Benarasi is a name synonymous with nobility and grandeur. It is the first choice of any bride for her wedding venue. Banarasi sarees are unparalleled when it comes to occasions other than weddings. Women who love sarees always prefer Banarasi due to its exquisite craftsmanship and vibrant colours. The demand for Banarasi has remained high since ancient times and continues till today. While the happy moments outside Banaras are somewhat brighter, taking certain precautions before purchasing these beautiful sarees is essential. If not met, one may fall prey to fraudulent sellers and end up with a substandard saree.

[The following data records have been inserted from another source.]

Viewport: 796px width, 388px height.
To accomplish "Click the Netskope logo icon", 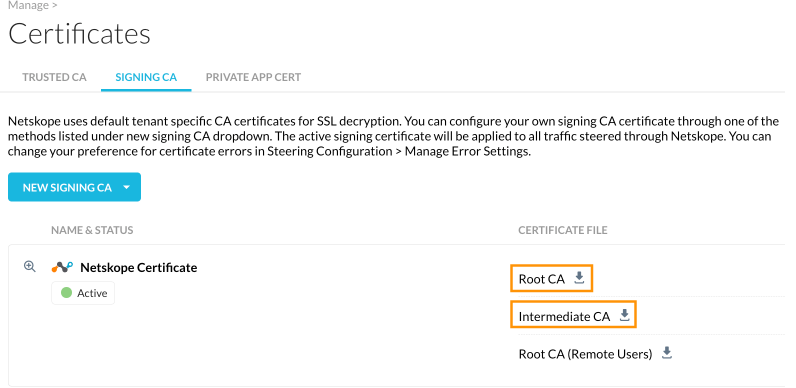I will click(x=62, y=267).
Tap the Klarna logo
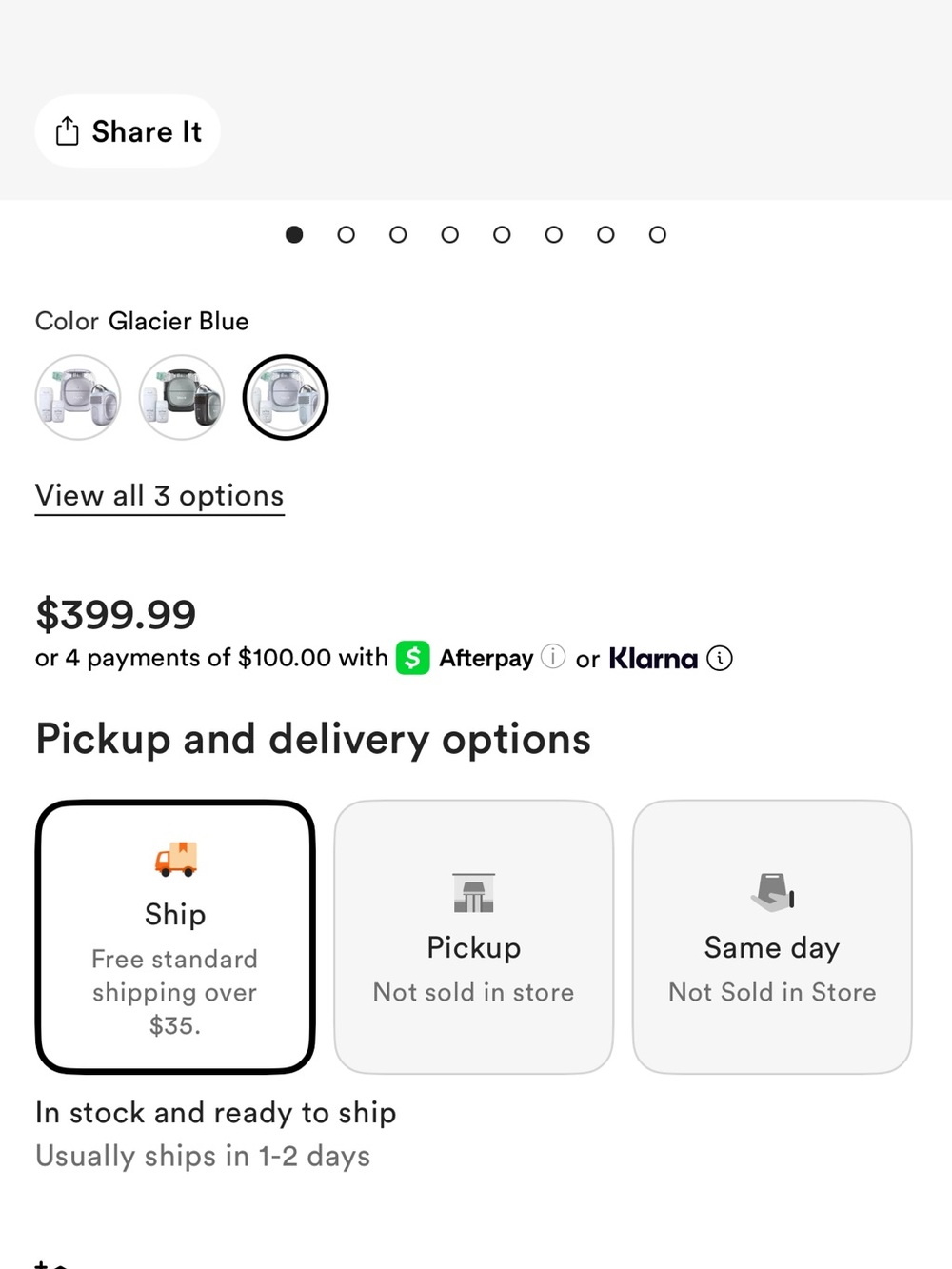This screenshot has width=952, height=1269. [x=653, y=658]
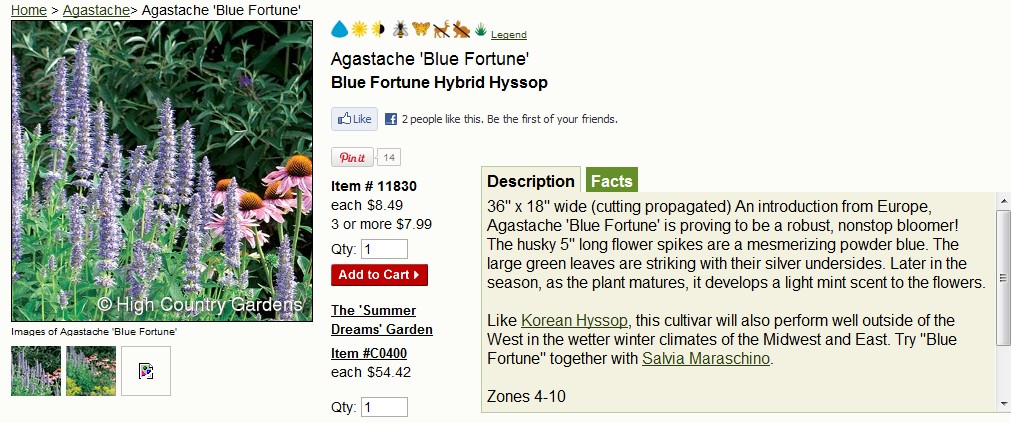Click the bee attractor icon
This screenshot has width=1011, height=423.
[x=400, y=29]
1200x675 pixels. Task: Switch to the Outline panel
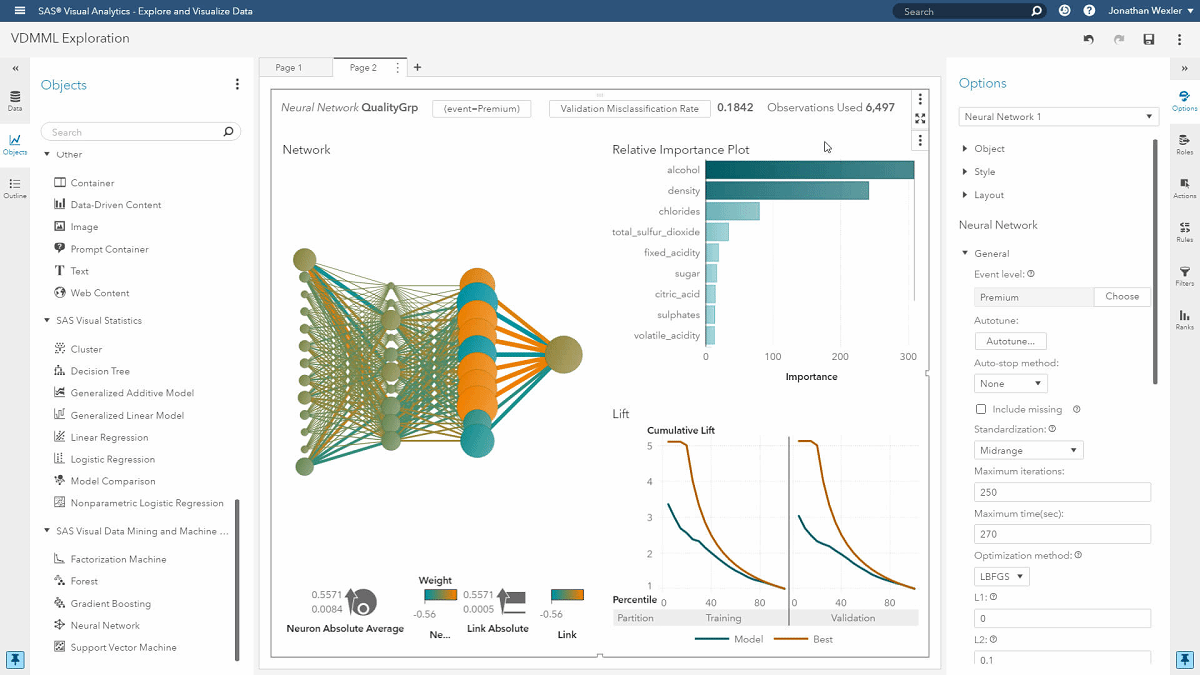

The Banarasi saree originates in the Indian state of Uttar Pradesh, specifically in Banaras. Although the exact date of its creation is unknown, many Banarasi weavers migrated to Bangladesh and settled in Dhaka after the partition of India in 1947. These weavers eventually made their homes in the Mirpur region after achieving independence. Over time, the people of Bengal developed an interest in the saree, and its design evolved. It is now commonly referred to as Katan instead of Banarsi saree.
Varieties of colours in sarees:
There is no shortage of colour variations in Banarasi sarees. Everyone imagines the wedding bride in Red Varanasi. However, apart from red, colours like magenta, maroon, yellow, purple, khaki etc., have gorgeous and heavy work of gold and silver lace thread. In keeping with the era, many more colours of Banarasi have come out these days.
Saree has different names based on the type and design. Like- Silk Katan, Pyramid Katan, Chunri Katan, Prince Katan, Broket Katan, Banarasi Cosmos etc.
Let’s delve into the Mughal motif, which has now taken centre stage in Banarasi sarees. Over time, designs from specific regions of Pabna have been incorporated into the mix, along with local designs from different areas. These changes have resulted in a stunning array of motifs that have elevated the beauty of Banarasi sarees to new heights.
Banarasi saree-making method:
Banarasi sarees are crafted using the Tatan instrument, making them both exquisite and intricate. These sarees are made using unprocessed silk yarn as their primary component, and lace material is incorporated. Before weaving the saree, the threads are dyed to match the design and then washed with detergent and hot water before sun-drying.
After the yarn is transported to the factory for consolidation, it is used to weave sarees. The weaving process and design of the saree determine how long it takes to create. For instance, a saree with a simple weave and design can take approximately seven days to make.
It takes three months for three skilled artisans to weave a saree perfectly. Once the weaving is complete, the saree undergoes a refining process. The artisans may sometimes use china silk thread instead of desi silk thread.
Skilled artisans have passed down the tradition of crafting Banarasi sarees for generations. These sarees are handmade using pure silk thread and adorned with intricate designs created using gold or silver thread and lace. The depictions often include beautiful representations of nature, flora, fauna, Mughal art, and geometric patterns.
The Banarasi saree saw a surge in popularity during the British colonial era, as it became a sought-after item among affluent families and female court members. This regal garment was worn by Indian nobility and royalty, solidifying its status as a symbol of fashion and refinement. The Banarasi saree is undeniably an embodiment of grace and elegance.
Over time, the Banarasi saree has evolved further. Banarasi sarees are available in various designs, including silk, organza, georgette and other fabrics.
Women hold the Banarasi saree as a symbol of heritage and cultural richness. They wear this saree during various festival celebrations and special events. This saree confirms the authenticity of women.